Equatorial fish feel the heat

Many species of fish living near the Equator are sensitive to variations in heat and will not thrive in the warmer oceans of the future, scientists in Australia have found

Lying in a hot bath may be a pleasant experience, because you can always get out when you’ve had enough. For some of the fish that swim in equatorial seas, though, that is not an option: climate change threatens to make the water not just uncomfortable, but unendurable.

An international team of researchers based in Australia reports in Global Change Biology that the rapid pace of climate change is threatening the future of some of the fish which live near the Equator.

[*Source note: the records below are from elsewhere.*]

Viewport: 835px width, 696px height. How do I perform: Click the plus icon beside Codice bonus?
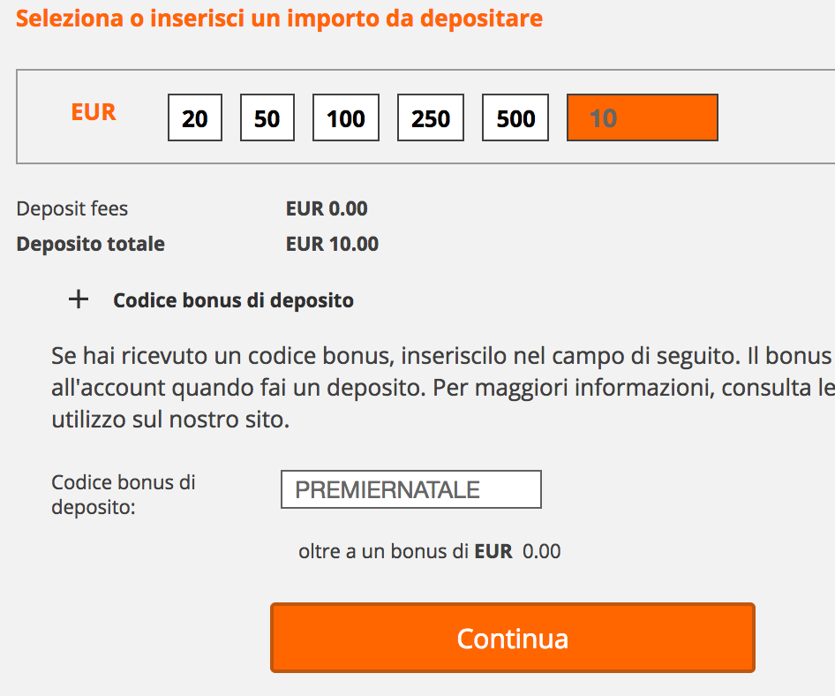[79, 299]
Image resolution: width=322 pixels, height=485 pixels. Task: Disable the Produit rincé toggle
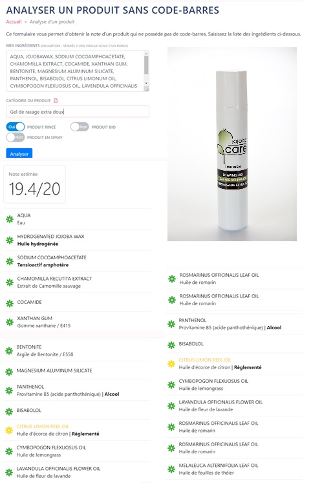(x=16, y=127)
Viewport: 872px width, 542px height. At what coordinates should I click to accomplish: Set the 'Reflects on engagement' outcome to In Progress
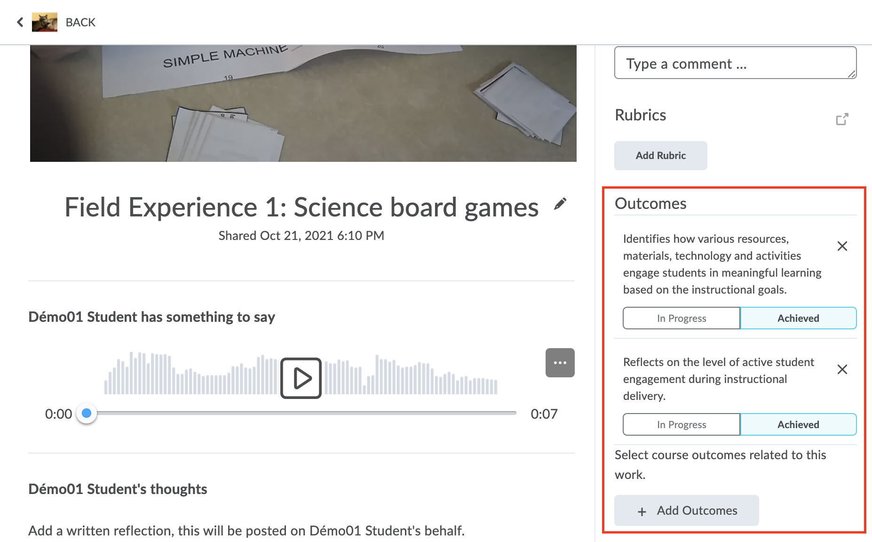681,424
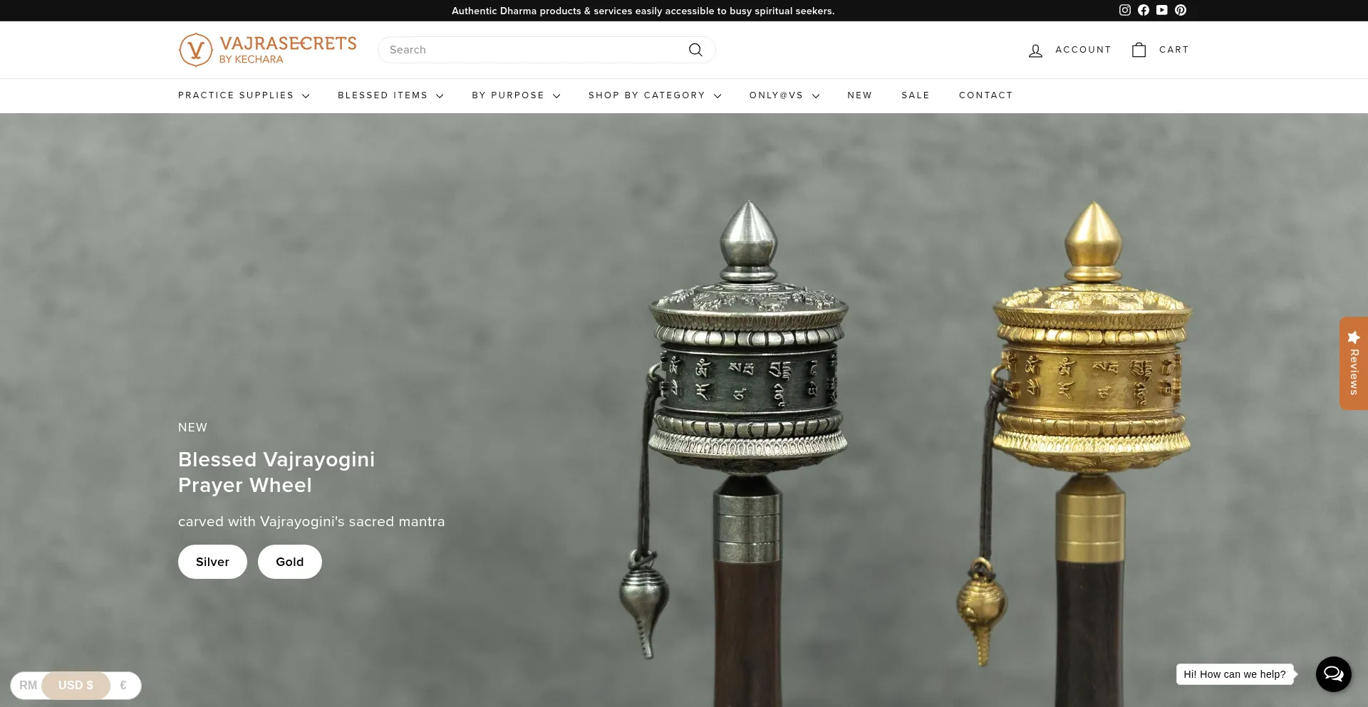
Task: Open the Shop By Category dropdown
Action: (x=654, y=95)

Over a 14-day period the team tested four species of damsel fish and two of cardinal fish. They say: “Our results indicate that low-latitude reef fish populations are living close to their thermal optima and may be more sensitive to ocean warming than higher-latitude populations.”

“Our studies found that one species of fish could not even survive in water just 3°C warmer than it lives in now”, says the lead author of the study, Dr Jodie Rummer from the ARC Centre of Excellence for Coral Reef Studies (Coral CoE) at James Cook University in Queensland.

Dr Rummer and her colleagues studied six common species living on coral reefs near the Equator. She says many species in this region experience only a very narrow range of temperatures throughout their lives, and so are probably adapted to perform best at those temperatures.

With rapid climate change, the scientists say, understanding the link between an organism and its environment is crucial to developing management strategies to conserve biodiversity and to allow the sustainable use of marine fisheries. This is especially urgent for ensuring food security for people

The world’s oceans are projected to warm by 2-3°C by the end of this century. “Such an increase in warming leads to a loss of performance”, Dr Rummer said. “Already, we found four species of fish are living at or above the temperatures at which they function best.”

Breeding compromised

The team measured the rates at which fish use oxygen across different temperatures – at rest and during maximal performance. The results showed that in warmer water fish lose their ability to perform properly. In the wild this would limit activities crucial to survival, such as evading predators, finding food, and finding the energy to breed.

With many of the Earth’s equatorial wild populations now living close to their thermal limits, there will be serious consequences if some – like the fish the researchers studied – cannot adapt to the speed at which the oceans are warming.

The response of many species to increasing warmth is to migrate to somewhere that suits them better, which could help to drain the equatorial oceans of fish which play a key role there. Dr Rummer suggests there will be declines in fish populations as species move away from the Equator to find refuge in areas with more agreeable temperatures.

“This will have a substantial impact on the human societies that depend on these fish,” she says. Many developing countries are in the equatorial zone, and fish are central to the livelihoods and survival of millions of people, including many in Indonesia and south-east Asia.

With rapid climate change, the scientists say, understanding the link between an organism and its environment is crucial to developing management strategies to conserve biodiversity and to allow the sustainable use of marine fisheries. This is especially urgent for ensuring food security for people.